Article by Robert Gottliebsen, courtesy of The Australian
26.08.2025

The announcement was barely mentioned in Australia, but it would not have been lost on the President of Argentina, Javier Milei, because his country is the main beneficiary from the delay in Australia. Milei is watching with delight as Australians turn their backs on developing new mining revenue at a fast pace.
When Milei was campaigning to become Argentina’s President in 2023, BHP was spending $9.6bn on buying OZ Minerals so that it could proceed quickly developing OZ projects with BHP resources creating a massive copper uranium project that would transform the long-term outlook for mining revenue in Australia – particularly in South Australia – for decades to come.
But then the timing priorities changed. At the start of this year, BHP combined with Canada’s Lundin group in a joint venture to make an early start on a massive copper and gold deposit in Argentina, bordering Chile.
It was an early sign that the South Australian development was clearly in trouble. The reasons for the priority swing from Australia to Argentina would have been understood clearly by the Argentinian President, they didn’t even rate a mention in the Productivity Summit.
BHP still plans to go ahead with the South Australian expansion, but it will be in the next decade and Milei will have his eye on more victories especially as the reasons for the delay still exist and are set to impact other mining developments in Australia and represent the core of Australia’s future revenue problems.

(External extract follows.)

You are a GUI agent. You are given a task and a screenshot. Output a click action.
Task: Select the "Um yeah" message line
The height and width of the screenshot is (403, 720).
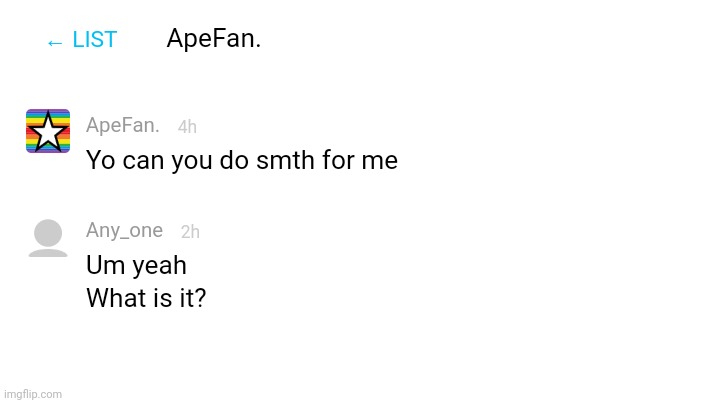click(136, 265)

Jim Chalmers selected a band of delegates who never got to the core of this Australian problem, let alone work on solutions There were five key reasons for the delay.
First and most obviously – unions. Armed with powers in the new industrial relations act, unions have been making a determined thrust to achieve a much greater degree of management control over BHP’s highly profitable WA iron ore mines. Almost certainly if BHP went ahead with a massive investment in South Australia it would be used by the unions as a weapon.

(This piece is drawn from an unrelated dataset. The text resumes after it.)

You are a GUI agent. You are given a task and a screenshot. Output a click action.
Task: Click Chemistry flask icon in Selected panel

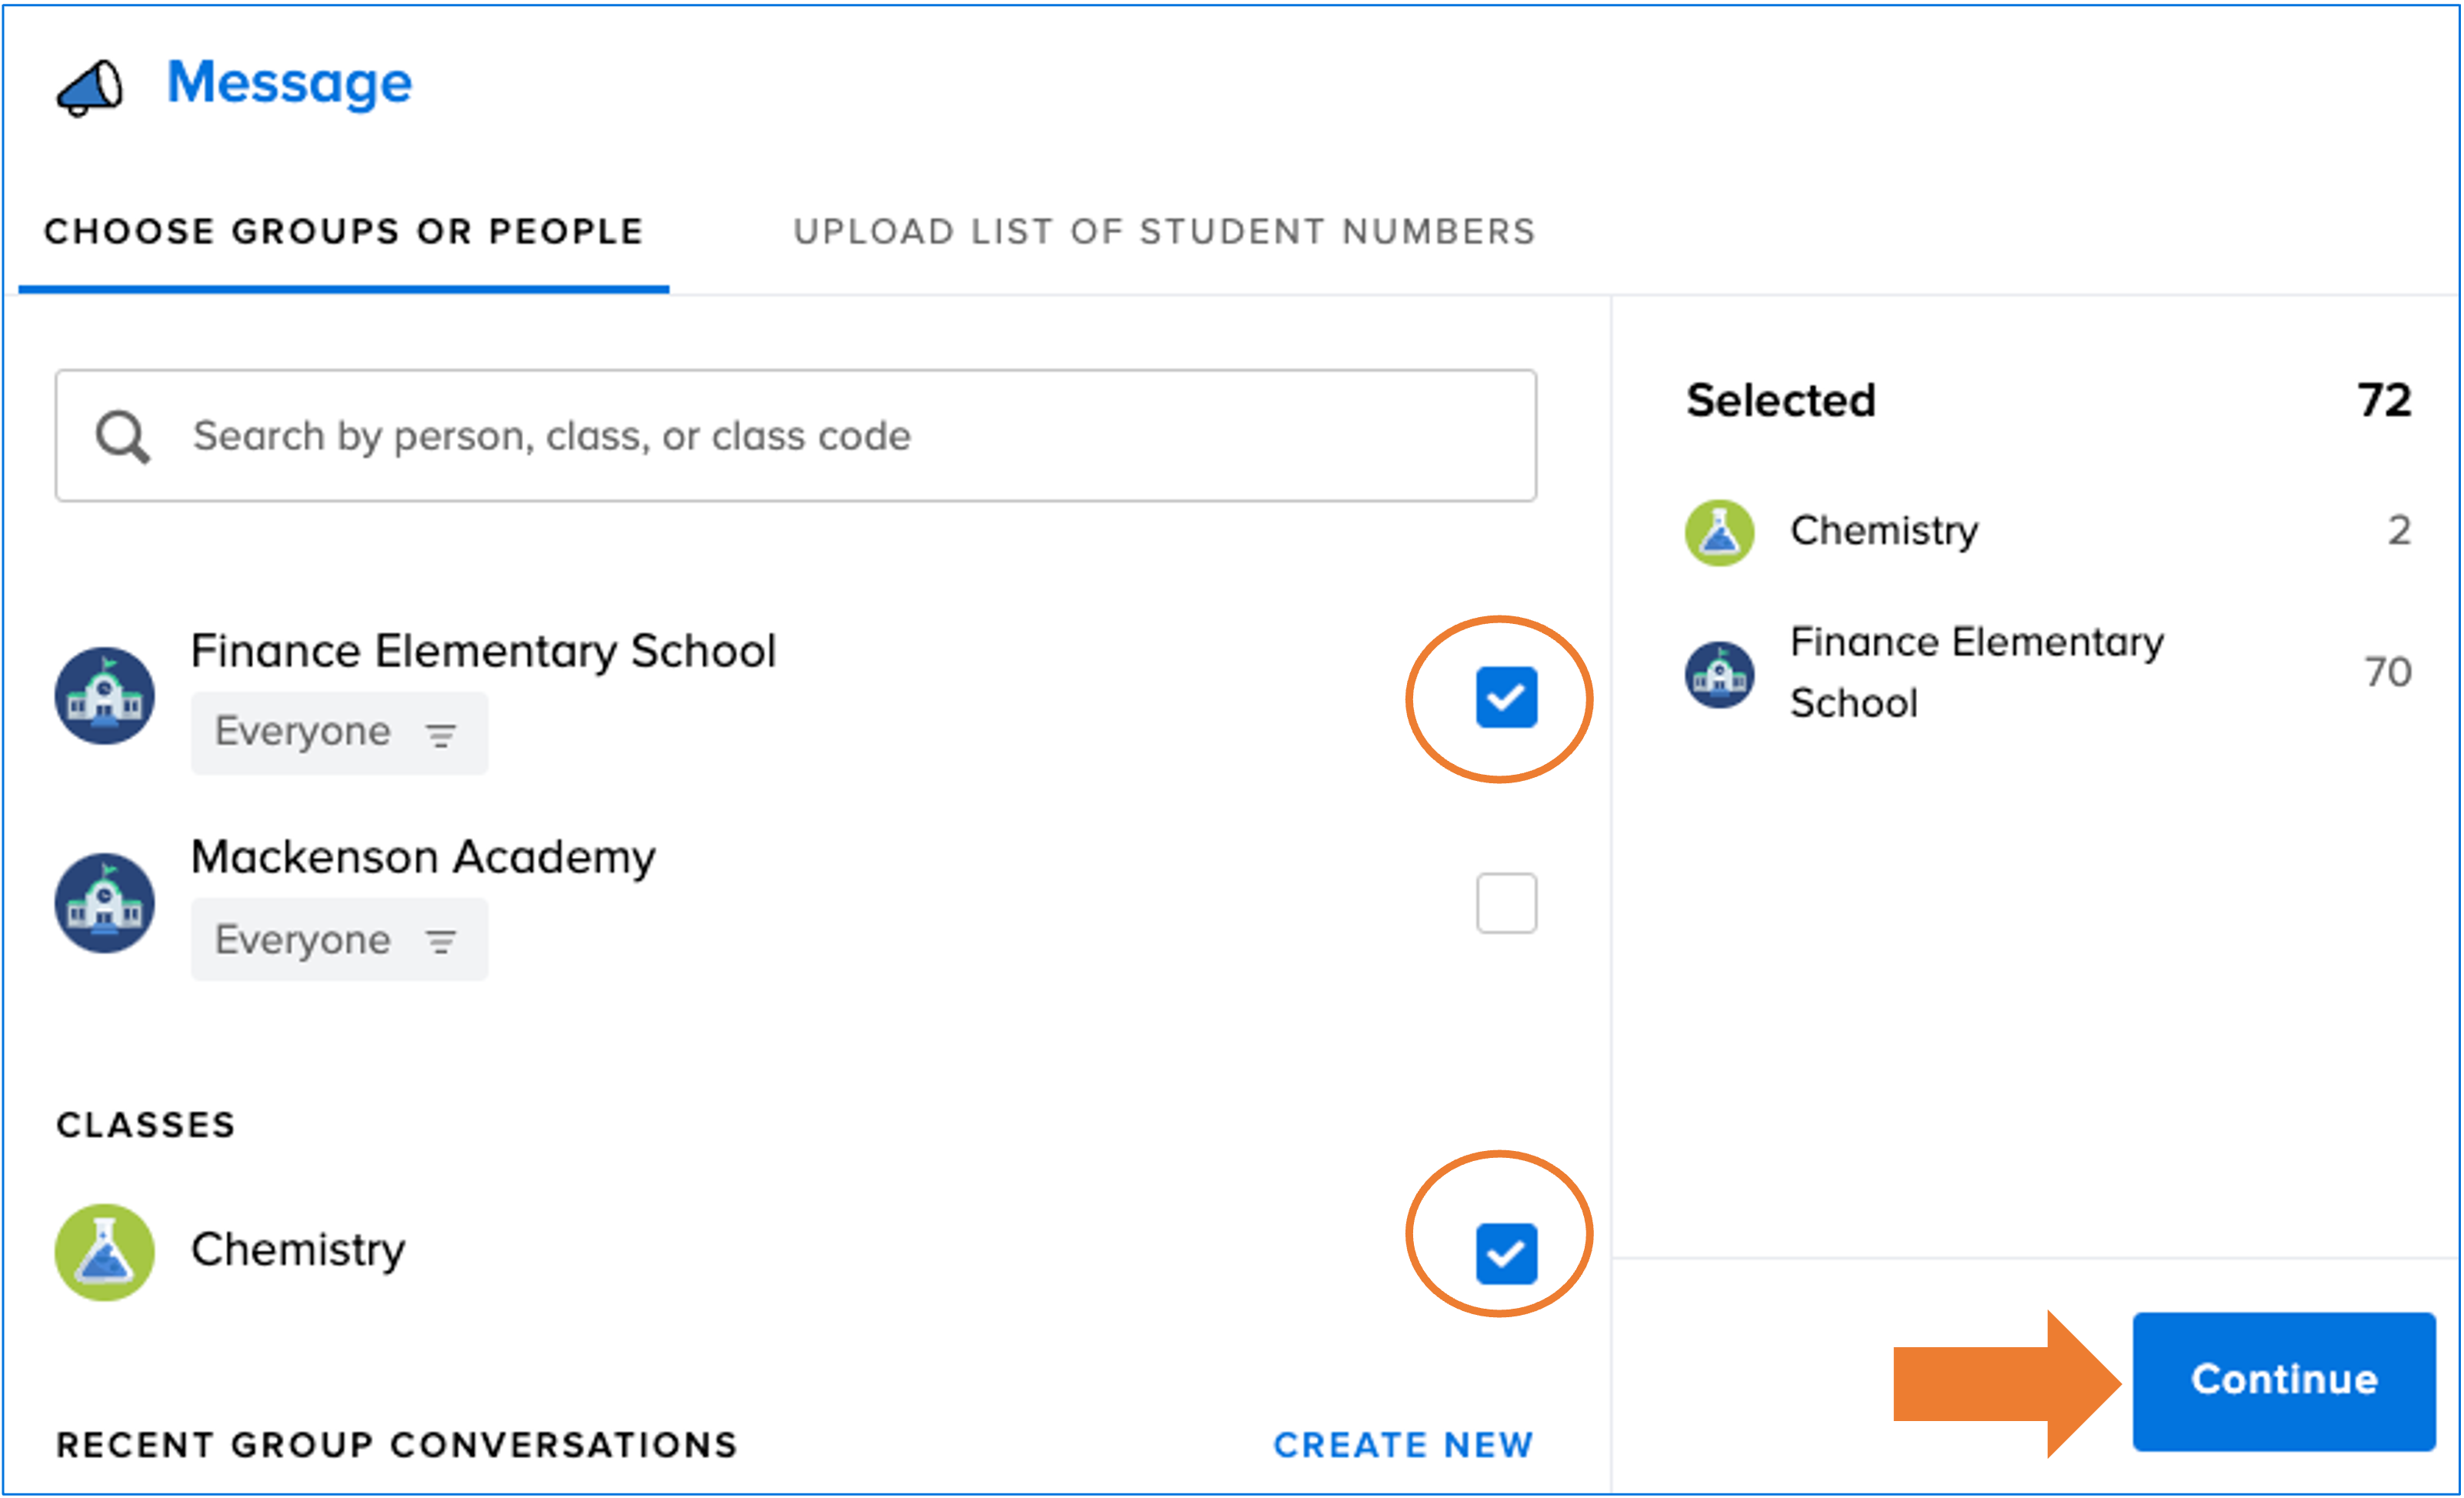(x=1719, y=532)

While the South Australian government has one of the best mining departments in the nation, almost certainly South Australia would be hit with environmental and land rights problems. The proposed changes to the environmental act could head anywhere
Essential to the project was an updated smelter, which would require energy. BHP had never finalised its source of energy, but nuclear was off the table and there was doubt about gas. BlueScope (formerly BHP Steel) revealed that Australian energy prices are three to four times the level of the US. There is no way any major energy-based project in Australia can survive against overseas competition with that sort of burden.
While the government might subsidise important projects, its social spending is rising dramatically, so subsidies are not sustainable.

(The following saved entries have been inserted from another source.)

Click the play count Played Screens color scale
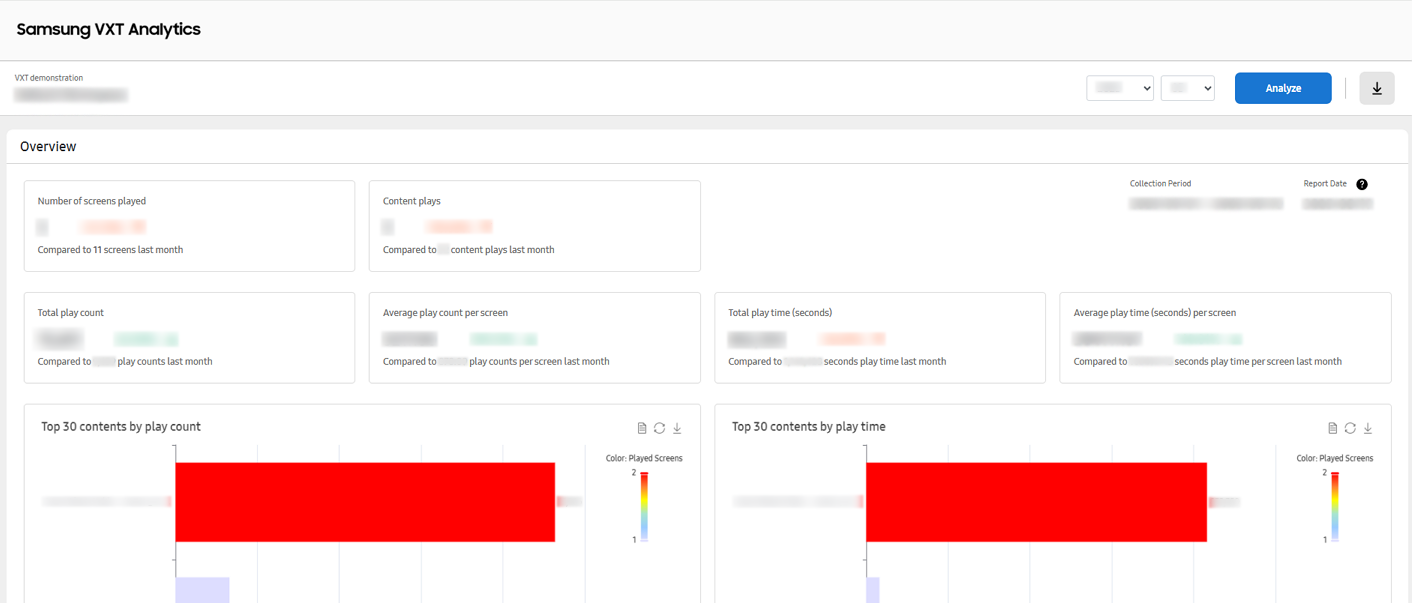This screenshot has height=603, width=1412. [x=645, y=506]
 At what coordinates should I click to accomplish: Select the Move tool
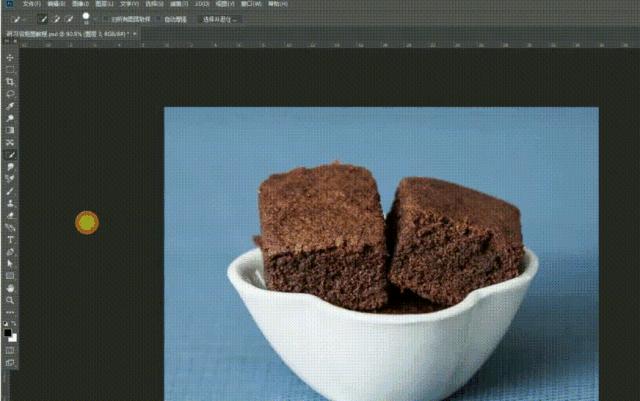click(x=10, y=58)
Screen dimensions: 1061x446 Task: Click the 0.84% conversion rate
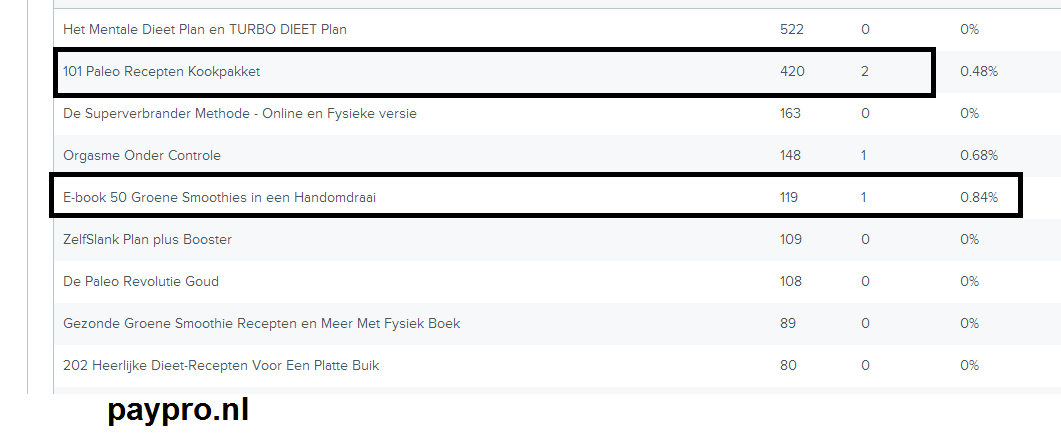(978, 198)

The cost of construction in Australia is at very high levels and is likely to rise even further because the unions control the action and construction company management is usually weak.
Finally, the enormous royalties placed on BHP’s metallurgical coal mines in Queensland (to help pay for the Olympics) means its coal profits are being taxed in combination at around 67 per cent. Unless the price of coal goes very high, BHP will obviously look hard at a shutdown. While that doesn’t affect South Australia, it adds to the danger of investing in Australia because other states may follow.
Milei knew that to beat Australia and be an early big winner in the expected copper boom, he had to create a very different environment. And so, he laid out the red carpet for the Lundin BHP joint venture, and they accepted his offer.
Historically, one of the problems with developing South Australia was the depressed price of the co-product uranium, but as the world realises that the potential of nuclear to cut both emissions and energy costs, the price of uranium has risen sharply.
In theory, that should have inspired BHP to speed up South Australia, but the five hurdles were too high. Still, BHP will operate the existing facilities to the maximum, including investing to improve efficiencies. The high uranium price will create cash flow to add to the iron ore cash to help finance Argentina, Canadian potash and further copper expansion in Chile. And President Donald Trump is determined to get the huge joint Rio Tinto and BHP Resolution mine in the US off and running. He will almost certainly succeed, and it will absorb even more of Australia’s mining cash. To have a productivity summit that did not mention this dramatic development given that our tax revenues are dominated by minerals means that the Chalmers’ committee could never get to the nub of the problem and was left to look at rearranging taxes rather than growing the revenue base. Argentina was once like Australia but has learnt its lesson and Milei will be looking for other opportunities to take advantage of the fact that our leaders do not understand how the mining industry works even though mining revenue is the reason we have a standard of living that is the envy of most countries. Unless we wake up, that standard of living will not be maintained.
As the Productivity Summit delegates began their deliberations, BHP confirmed that Australia’s largest recent mineral development would be deferred.